In what could be a major game changer in opposition unity, Mamata Banerjee today buried the hatchet with her bitter political foes in West Bengal, at least partially, and made a public commitment to fight shoulder-to-shoulder with the Congress and the CPM to take on the BJP at the centre in the general elections.
"In the coming days, we will fight unitedly. Whatever our fight with Congress and CPM, it will be in the state. At the national level, we will all fight together," Ms Banerjee said, adding, "For greater interest of the nation, I am ready to sacrifice my life, I am ready to sacrifice my party, I am ready to sacrifice everything."
The Trinamool leader's latest formula for opposition unity was announced at the 'Save the Constitution' platform in New Delhi's Jantar Mantar and came hours after Congress president Rahul Gandhi walked up to Trinamool lawmakers on dharna on the grounds of parliament this morning against the BJP government.
Till today, the Trinamool and the Congress had kept a reciprocal distance from each other, turning the mahagathbandhan into an anti-BJP as well as non-Congress front.
But today saw many firsts.
CPM general secretary Sitaram Yechury and CPI's D Raja shared the stage with Delhi Chief Minister Arvind Kejriwal at Jantar Mantar. They left before Ms Banerjee was expected onstage at 3 pm. But they have never come so close to sharing a stage ever before.
The other first was Trinamool lawmakers protesting outside parliament and adopting Rahul Gandhi's slogan against Prime Minister Modi: "Chowkidar chor hai". It was only on Saturday that Mamata Banerjee had given cognizance to the Congress fight against PM Modi on the Rafale issue.
Chalking out a draft plan for the battle ahead, Ms Banerjee reiterated the need to field one opposition candidate against the BJP candidate. "Fight where you are strong," she said. "Nothing will happen to me. We are used to fighting Congress, BJP, CPM. They all fight together. Even if we have an understanding, they will not do a vote transfer, that is their habit. However had they fight, I will get 42 on 42 seats."
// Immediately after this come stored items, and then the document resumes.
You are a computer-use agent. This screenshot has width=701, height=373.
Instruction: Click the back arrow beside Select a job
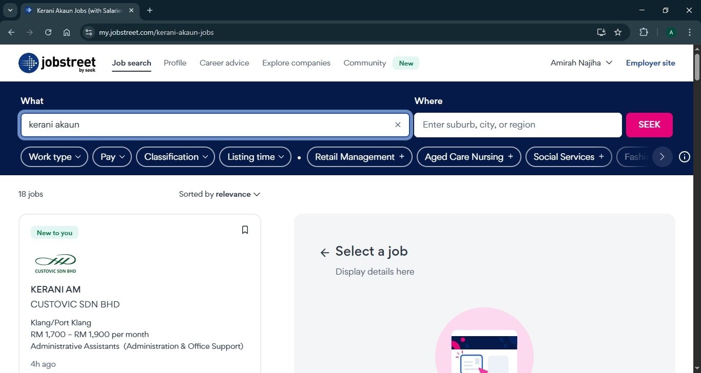(x=324, y=252)
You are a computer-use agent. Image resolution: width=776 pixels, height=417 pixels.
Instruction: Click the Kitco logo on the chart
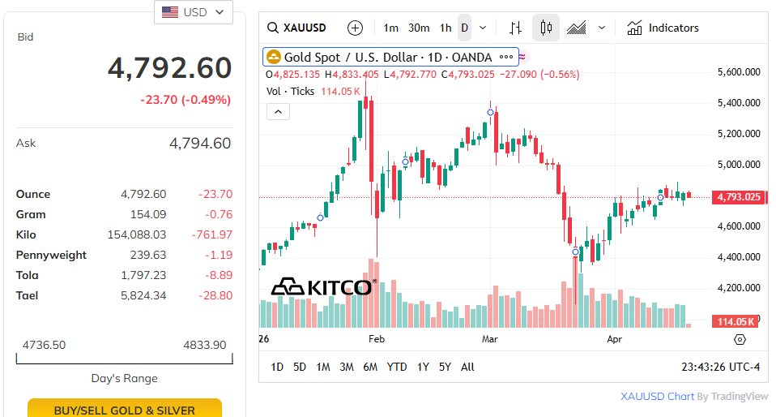(323, 286)
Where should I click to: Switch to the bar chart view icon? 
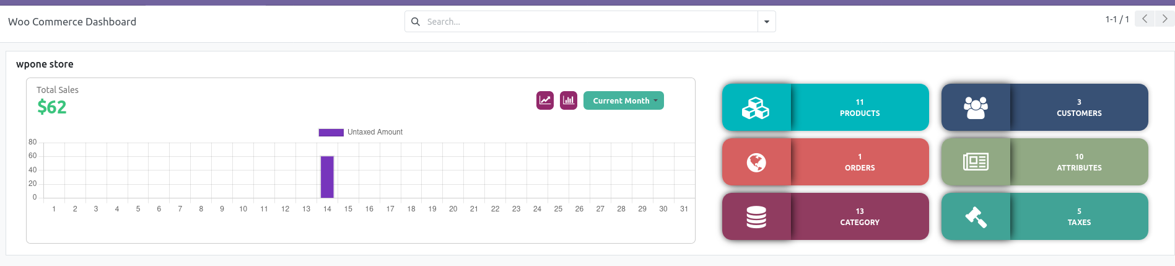tap(569, 100)
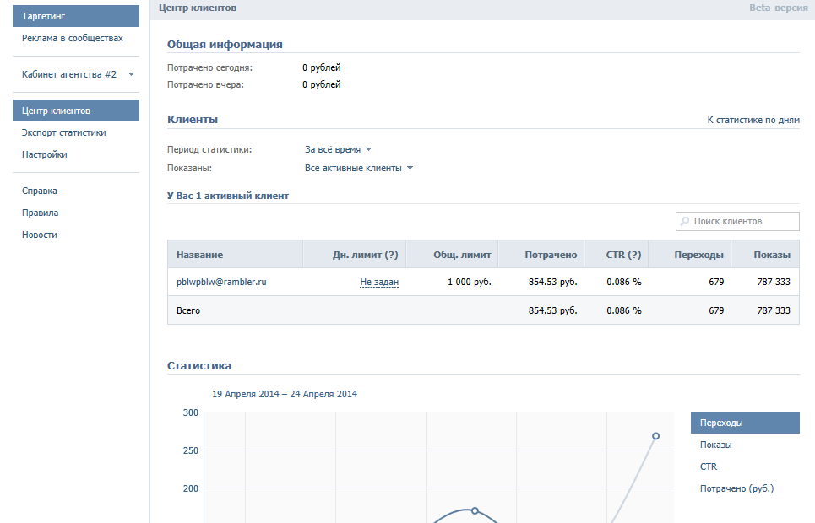This screenshot has height=523, width=815.
Task: Click the К статистике по дням link
Action: pos(753,120)
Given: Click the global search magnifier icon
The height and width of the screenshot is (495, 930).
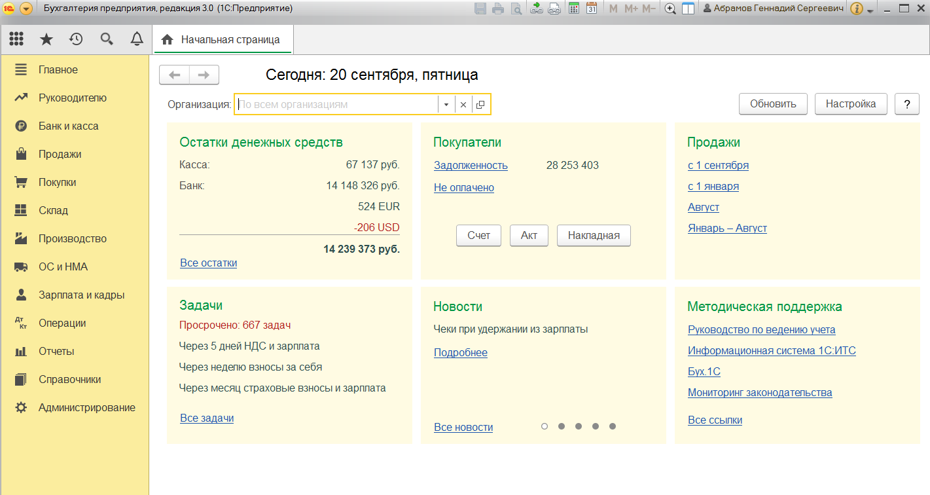Looking at the screenshot, I should point(107,39).
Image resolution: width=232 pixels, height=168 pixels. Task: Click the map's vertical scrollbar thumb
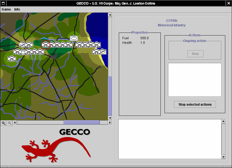(110, 96)
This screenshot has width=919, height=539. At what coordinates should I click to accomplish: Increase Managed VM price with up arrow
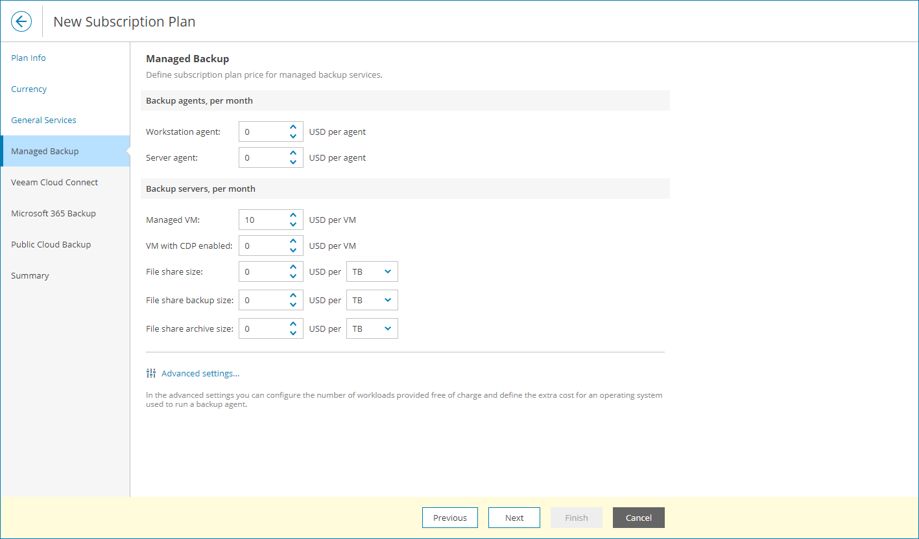click(x=293, y=215)

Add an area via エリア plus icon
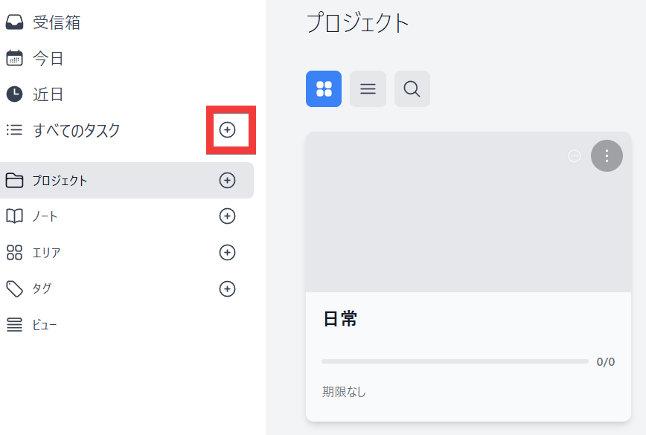(x=228, y=253)
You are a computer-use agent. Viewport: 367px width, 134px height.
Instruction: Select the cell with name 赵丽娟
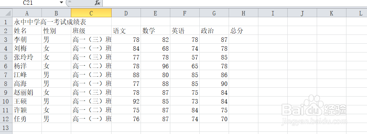coord(27,93)
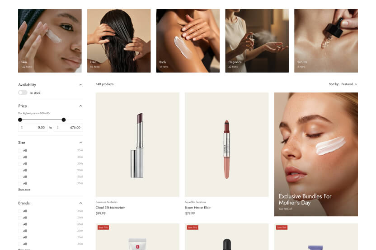The height and width of the screenshot is (250, 376).
Task: Open the Cloud Silk Moisturizer product link
Action: coord(110,208)
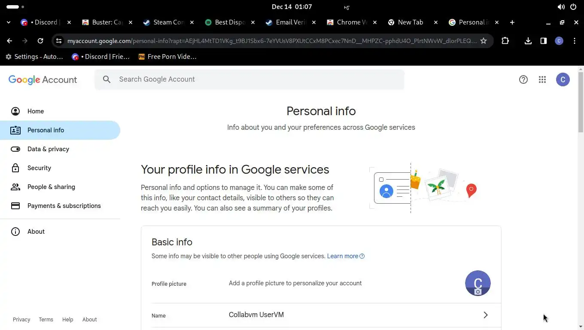Reload the page

point(40,41)
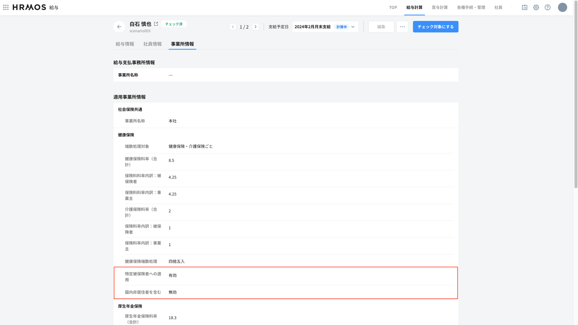Click the user avatar icon
This screenshot has width=578, height=325.
tap(562, 7)

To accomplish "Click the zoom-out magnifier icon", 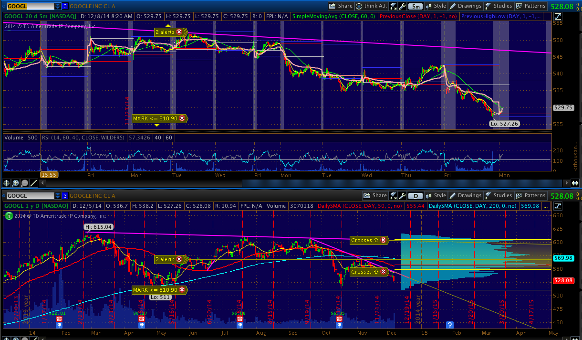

Ms Banerjee's claim may sound tall but she is a formidable political fighter. Her Trinamool Congress ended the 34-year rule of the Left Front in Bengal. The Trinamool has reduced Ms Banerjee's parent party, the Congress into a "signboard" in Bengal. There is no love lost between the two sides and, this morning, in parliament, senior Congress lawmaker from Bengal, Adhir Ranjan Chowdhury, launched a scathing attack on the Trinamool over the Saradha Ponzi scheme. Alleged links with the Ponzi scams has led to the arrest of several Trinamool leaders who are now out on bail. The CBI investigation into the matter had triggered her latest flashpoint with the centre.
Mr Chowdhury's remarks were at the bottom of her heated exchange with the former Congress chief Sonia Gandhi in Parliament today. Ms Banerjee is known to share a good equation with the UPA chairperson. But today, when they met at parliament's Central Hall, the upset Chief Minister said, "We will remember". "We are accusing each other but we are friends," Sonia Gandhi had said.
Ms Banerjee's announcement is part of the opposition's efforts to put behind their differences and come together for a common cause.
Last year, Andhra Pradesh Chief Minister Chandrababu Naidu, the self-appointed interlocutor of the opposition, had turned his back to three decades of political rivalry and reached out to the Congress. In various media interviews, Mr Naidu has admitted that it was a political compulsion.
Though there has been no big announcement, the Congress and Mr Kejriwal's Aam Aadmi Party, whose differences are well known, are also trying to work together.